:: Records for the task
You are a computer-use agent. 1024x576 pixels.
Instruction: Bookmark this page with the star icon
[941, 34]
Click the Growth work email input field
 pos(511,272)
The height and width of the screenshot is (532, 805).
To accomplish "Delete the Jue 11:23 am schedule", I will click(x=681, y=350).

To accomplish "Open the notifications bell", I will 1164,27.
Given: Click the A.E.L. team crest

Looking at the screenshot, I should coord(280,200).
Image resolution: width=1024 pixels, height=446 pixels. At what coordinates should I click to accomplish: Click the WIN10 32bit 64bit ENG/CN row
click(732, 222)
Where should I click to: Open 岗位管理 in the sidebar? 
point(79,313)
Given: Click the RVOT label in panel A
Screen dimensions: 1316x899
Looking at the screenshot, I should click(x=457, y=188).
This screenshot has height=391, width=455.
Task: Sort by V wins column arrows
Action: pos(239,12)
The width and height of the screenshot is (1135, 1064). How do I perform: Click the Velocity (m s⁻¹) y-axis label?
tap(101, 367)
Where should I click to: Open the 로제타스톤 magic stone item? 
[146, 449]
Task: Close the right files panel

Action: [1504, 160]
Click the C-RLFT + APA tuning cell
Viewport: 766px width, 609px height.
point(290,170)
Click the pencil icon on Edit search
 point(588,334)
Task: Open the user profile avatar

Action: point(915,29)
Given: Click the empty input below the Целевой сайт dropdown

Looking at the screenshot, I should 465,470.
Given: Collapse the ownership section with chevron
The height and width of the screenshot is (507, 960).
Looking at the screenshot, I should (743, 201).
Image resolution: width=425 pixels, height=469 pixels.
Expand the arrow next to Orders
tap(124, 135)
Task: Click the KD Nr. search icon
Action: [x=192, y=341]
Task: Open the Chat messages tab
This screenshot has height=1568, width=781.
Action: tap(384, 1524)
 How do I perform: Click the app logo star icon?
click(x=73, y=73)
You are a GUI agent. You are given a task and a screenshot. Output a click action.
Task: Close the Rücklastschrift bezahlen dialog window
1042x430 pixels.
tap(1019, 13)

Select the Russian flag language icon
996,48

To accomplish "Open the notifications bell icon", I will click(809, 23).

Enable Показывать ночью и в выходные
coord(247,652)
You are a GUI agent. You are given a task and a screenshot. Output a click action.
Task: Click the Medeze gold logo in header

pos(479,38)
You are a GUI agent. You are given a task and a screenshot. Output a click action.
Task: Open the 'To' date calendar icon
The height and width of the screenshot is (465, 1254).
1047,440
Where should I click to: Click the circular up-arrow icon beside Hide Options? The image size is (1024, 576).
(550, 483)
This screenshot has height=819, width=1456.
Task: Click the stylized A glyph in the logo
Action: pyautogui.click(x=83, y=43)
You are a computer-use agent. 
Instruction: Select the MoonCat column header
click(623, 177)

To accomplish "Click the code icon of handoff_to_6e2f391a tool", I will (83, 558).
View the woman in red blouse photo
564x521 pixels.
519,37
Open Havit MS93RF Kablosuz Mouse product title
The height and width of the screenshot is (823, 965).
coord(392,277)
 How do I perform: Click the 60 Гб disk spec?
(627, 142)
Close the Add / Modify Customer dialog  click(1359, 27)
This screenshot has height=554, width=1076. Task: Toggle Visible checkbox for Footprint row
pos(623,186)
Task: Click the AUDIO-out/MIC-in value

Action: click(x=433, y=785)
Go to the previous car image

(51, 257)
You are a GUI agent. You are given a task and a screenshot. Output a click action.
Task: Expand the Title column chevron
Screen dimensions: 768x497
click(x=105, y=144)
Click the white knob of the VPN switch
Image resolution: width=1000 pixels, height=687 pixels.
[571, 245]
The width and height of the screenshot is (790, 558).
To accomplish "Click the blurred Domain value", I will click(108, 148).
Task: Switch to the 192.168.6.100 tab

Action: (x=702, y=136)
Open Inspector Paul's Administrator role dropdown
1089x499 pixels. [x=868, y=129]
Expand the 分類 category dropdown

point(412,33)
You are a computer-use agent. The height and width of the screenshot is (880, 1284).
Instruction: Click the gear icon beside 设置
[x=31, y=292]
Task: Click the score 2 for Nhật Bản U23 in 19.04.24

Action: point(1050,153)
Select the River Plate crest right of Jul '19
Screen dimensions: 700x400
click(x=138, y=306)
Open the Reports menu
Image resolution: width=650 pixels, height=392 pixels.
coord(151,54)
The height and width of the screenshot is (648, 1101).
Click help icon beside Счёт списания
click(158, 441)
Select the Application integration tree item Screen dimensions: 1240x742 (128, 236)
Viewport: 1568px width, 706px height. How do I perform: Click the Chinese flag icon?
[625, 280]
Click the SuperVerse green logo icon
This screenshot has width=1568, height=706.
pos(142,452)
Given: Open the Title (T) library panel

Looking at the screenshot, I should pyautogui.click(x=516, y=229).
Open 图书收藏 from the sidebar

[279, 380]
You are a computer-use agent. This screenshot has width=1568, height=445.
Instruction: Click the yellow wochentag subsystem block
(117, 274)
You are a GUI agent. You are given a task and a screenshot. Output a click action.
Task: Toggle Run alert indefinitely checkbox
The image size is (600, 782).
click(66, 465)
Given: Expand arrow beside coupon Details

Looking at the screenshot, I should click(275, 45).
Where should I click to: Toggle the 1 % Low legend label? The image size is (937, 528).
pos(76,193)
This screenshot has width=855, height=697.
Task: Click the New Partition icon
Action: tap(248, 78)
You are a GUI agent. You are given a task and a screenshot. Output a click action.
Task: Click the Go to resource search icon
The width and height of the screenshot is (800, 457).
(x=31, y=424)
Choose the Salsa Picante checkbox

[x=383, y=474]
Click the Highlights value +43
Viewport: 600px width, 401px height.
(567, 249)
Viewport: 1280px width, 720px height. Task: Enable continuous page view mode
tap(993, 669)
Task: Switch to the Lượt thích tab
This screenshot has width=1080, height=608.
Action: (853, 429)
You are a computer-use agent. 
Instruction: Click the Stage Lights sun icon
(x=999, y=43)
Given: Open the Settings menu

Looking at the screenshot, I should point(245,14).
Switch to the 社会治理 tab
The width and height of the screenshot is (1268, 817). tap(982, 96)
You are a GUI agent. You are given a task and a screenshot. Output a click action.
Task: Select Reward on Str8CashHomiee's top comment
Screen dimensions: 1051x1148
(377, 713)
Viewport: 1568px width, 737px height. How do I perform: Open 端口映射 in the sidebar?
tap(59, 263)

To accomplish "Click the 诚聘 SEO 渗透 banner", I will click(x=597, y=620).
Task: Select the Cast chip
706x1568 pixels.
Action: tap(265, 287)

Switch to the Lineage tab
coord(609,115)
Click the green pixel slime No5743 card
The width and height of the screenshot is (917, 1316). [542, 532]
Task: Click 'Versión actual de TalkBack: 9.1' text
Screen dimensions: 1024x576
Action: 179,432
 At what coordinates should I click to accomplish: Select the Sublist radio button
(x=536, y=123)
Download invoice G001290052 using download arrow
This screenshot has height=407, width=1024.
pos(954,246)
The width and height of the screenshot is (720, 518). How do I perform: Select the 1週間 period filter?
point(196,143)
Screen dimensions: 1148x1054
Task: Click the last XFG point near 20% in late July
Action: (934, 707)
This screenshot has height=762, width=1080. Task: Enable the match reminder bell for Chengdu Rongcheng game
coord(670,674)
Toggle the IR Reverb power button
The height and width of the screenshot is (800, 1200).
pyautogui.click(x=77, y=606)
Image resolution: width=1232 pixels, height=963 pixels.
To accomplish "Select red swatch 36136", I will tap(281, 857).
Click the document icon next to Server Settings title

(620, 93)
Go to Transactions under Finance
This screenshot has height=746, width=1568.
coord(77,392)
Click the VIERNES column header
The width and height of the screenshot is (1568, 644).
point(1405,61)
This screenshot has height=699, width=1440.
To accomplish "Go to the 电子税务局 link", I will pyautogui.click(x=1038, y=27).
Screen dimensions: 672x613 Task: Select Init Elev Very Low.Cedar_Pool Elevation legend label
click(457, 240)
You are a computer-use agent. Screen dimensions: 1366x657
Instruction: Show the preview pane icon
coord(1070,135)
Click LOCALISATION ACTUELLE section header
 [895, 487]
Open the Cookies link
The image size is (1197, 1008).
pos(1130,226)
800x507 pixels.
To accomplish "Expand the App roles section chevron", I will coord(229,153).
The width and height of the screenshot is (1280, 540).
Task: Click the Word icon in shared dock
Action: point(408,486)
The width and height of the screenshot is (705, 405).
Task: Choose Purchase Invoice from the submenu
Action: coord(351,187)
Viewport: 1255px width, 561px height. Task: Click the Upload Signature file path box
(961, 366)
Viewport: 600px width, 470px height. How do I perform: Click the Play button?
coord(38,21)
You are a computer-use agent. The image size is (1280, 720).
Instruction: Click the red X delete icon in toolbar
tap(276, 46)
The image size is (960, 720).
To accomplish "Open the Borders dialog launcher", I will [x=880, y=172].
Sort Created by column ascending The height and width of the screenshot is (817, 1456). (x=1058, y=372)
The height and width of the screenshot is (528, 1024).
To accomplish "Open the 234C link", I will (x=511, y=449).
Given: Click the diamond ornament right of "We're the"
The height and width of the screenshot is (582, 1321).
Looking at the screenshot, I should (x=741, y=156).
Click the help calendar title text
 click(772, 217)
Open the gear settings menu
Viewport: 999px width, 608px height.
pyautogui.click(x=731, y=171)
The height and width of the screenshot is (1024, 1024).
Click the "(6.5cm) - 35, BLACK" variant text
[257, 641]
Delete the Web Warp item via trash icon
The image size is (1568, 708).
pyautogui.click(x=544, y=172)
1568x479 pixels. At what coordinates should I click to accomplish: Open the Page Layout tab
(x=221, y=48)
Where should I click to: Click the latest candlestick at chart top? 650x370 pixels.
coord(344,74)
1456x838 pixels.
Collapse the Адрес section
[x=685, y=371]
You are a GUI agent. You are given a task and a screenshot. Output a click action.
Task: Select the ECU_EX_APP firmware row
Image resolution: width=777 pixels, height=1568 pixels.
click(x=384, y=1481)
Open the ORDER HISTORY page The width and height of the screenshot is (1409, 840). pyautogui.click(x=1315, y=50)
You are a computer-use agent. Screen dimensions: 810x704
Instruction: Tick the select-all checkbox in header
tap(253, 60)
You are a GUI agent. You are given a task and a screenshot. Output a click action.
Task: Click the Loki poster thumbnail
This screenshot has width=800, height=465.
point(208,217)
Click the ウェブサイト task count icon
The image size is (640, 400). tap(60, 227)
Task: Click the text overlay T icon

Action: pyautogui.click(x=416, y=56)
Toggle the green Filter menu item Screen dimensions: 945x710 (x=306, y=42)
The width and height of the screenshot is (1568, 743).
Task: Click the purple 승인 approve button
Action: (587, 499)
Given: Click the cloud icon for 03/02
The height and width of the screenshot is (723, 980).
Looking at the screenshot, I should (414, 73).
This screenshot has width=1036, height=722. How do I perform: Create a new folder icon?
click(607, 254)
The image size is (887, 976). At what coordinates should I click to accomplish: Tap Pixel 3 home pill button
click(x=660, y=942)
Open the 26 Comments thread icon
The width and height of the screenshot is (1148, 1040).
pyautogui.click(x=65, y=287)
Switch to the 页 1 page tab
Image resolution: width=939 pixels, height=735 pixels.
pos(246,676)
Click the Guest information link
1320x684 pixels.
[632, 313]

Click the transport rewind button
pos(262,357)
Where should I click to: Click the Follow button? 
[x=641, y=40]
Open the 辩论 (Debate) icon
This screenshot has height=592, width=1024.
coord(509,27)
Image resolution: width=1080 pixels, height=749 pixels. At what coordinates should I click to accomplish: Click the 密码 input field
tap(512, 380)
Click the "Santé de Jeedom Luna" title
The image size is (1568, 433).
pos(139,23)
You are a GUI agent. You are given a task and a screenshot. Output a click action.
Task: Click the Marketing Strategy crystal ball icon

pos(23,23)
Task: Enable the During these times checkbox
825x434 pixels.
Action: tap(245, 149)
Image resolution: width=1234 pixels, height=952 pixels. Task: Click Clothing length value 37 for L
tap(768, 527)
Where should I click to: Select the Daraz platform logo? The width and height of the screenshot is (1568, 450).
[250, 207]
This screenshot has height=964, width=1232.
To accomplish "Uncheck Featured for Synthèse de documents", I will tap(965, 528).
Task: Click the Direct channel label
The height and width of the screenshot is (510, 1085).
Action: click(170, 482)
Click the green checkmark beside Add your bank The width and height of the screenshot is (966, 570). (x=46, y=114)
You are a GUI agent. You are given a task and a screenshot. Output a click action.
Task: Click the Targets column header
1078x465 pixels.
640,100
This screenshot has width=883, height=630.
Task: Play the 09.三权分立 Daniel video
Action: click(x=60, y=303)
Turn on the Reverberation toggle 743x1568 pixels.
::::
## Exercise goal
Find the word "dialog" in the entries above, then copy each line that holds it.

## Answer to this exercise
Task: Close the Rücklastschrift bezahlen dialog window
Close the Add / Modify Customer dialog  click(1359, 27)
To accomplish "Open the Borders dialog launcher", I will [x=880, y=172].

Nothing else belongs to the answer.